The recent International Food Bloggers Conference (IFBC) in Seattle was somewhat like a Chamber of Commerce event for foodies with attendees handing out business cards like Halloween candy and collecting them like Olympic pins, sponsors vying to fill attendees’ mouths and bags with copious quantities of foods, wines and spirits, produce, products, brochures, and other materials, and speakers selling their expertise, concepts, and books with fervor, if not outright histrionics.
It is a popular maxim that the time, effort, and cost of a conference are justified if you learn just one thing or meet just one influential person. The IFBC exceeded those goals, big time. First, the presentations and exhibits were tailored to the food blogger industry and afforded insights into the processes, procedures, and techniques for making food blogging interesting and more effective. Second, it afforded the opportunity to meet and discuss with sponsors their new, and often innovative, produce and products for the home and professional chef. In fact, I received so much “stuff” at the conference that Sous Chef chose to send it home by FedEx rather than discard valuable clothing or purchase yet another suitcase to drag around and ultimately pay an airline baggage penalty. Third, it confirmed what Julia Child has said about “people who love food are always the best people.” I met scores of people, from all parts of the country, whose shared interest in food, wine, cooking, and travel made it easy to engage in lively and productive conversation. I intend to implement many of the food blogging suggestions and techniques, cultivate close and long-lasting relationships with a bevy of sponsors, and develop many friendships initiated or expanded at the conference.

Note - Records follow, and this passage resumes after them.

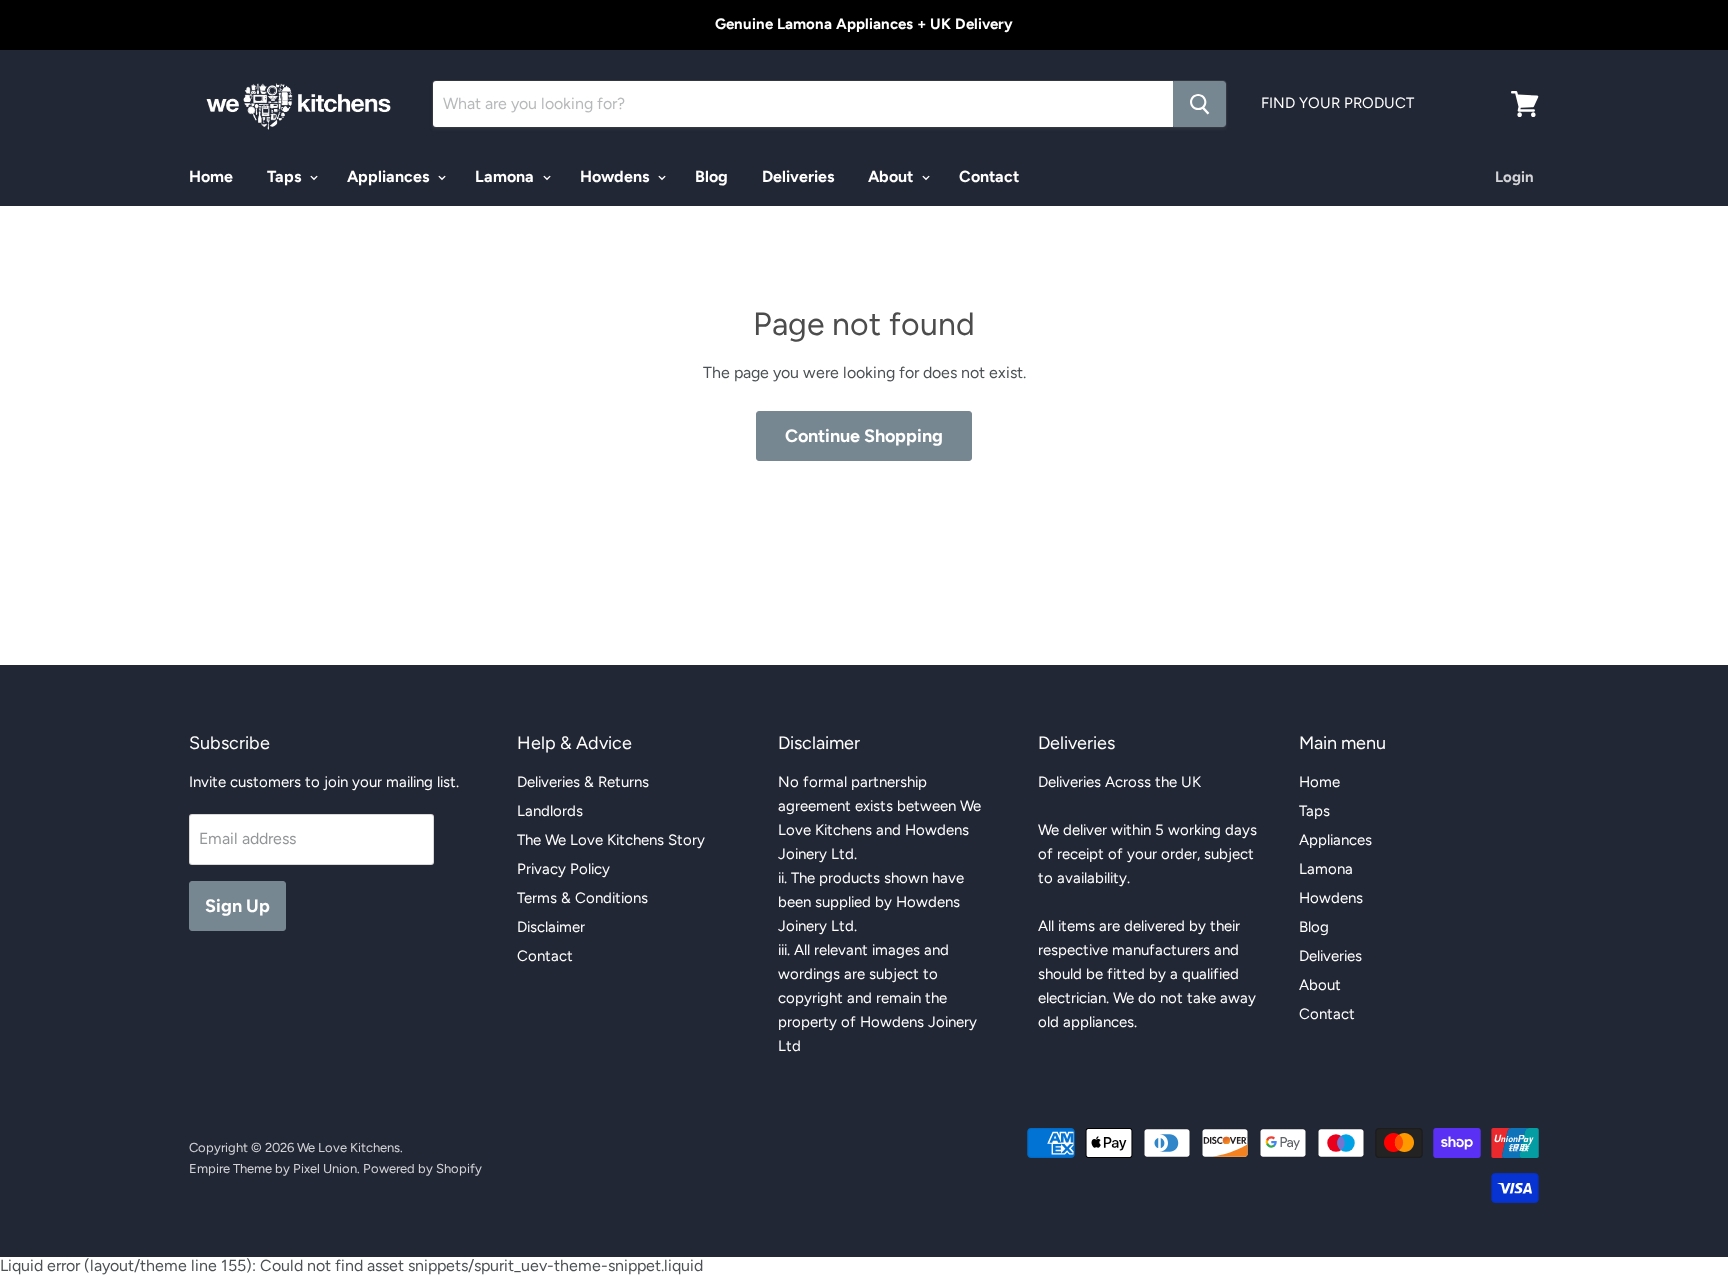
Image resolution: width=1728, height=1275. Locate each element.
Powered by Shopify (422, 1168)
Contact (989, 176)
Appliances (390, 176)
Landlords (550, 811)
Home (211, 176)
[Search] (1199, 104)
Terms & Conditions (582, 898)
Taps (286, 176)
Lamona (506, 176)
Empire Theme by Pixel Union (273, 1168)
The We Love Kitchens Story (611, 840)
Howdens (616, 176)
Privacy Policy (563, 869)
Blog (711, 176)
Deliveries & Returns (583, 782)
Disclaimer (551, 927)
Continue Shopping (864, 436)
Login (1514, 177)
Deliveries (798, 176)
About (892, 176)
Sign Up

A particular highlight was meeting Lesley Stowe, founder and CEO of Lesley Stowe Fine Foods, and learning more about her inspirational story. A graduate of Le Cordon Bleu in Paris, upon returning to Vancouver she eventually started a catering business, gourmet food store, and published ”The Lesley Stowe Fine Foods Cookbook.” Her ability to predict and capitalize on food trends has led to the creation of many original products, including the Lesley Stowe Raincoast Crisps that Whole Foods helped launch and which are now available internationally. There is even a “limited edition” version, the Pumpkin Spice Raincoast Crisp, that is available only during the holiday season and which Sous Chef and I are devouring by the handful.
But this is a “what have you done for me lately world” that requires the constant expansion of one’s repertoire. So at the IFBC we were introduced to Lesley Stowe Fine Foods’ newest addition: the Raincoast Flats. As the name suggests, these are flat, crispy, crackers that are light in color and slightly larger than the plaques used by James Bond for betting at the Chemin de Fer tables in Monte Carlo. They come in two flavors — Lemon and Fennel, and Kale and Walnut—and each is appealing to the palate. The Lemon and Fennel is lighter and brighter in taste and texture and the Kale and Walnut is heartier with more pronounced flavors. Each admirably passes Sous Chef’s “two bite test” (eating a piece in two or more bites without it crumbling and dumping dip all down the front of his shirt). My head is flooded with visions about how to utilize the Raincoast Flats this holiday entertaining season, but you’ll have to stay tuned to learn how these visions become reality. In the interim, Whole Foods will be the only place you can find the Raincoast Flats once they are released in October.
Oh, and one last secret I learned from Lesley. She has a new dessert cookbook that will be available in December for U.S. Residents. If you know anyone who loves desserts, this would be a nice little surprise to find under the tree. (Hint, hint, Sous Chef.)
As always, the opinions and experiences found in my blogs are expressly my own, even when my head is teeming with recipe ideas.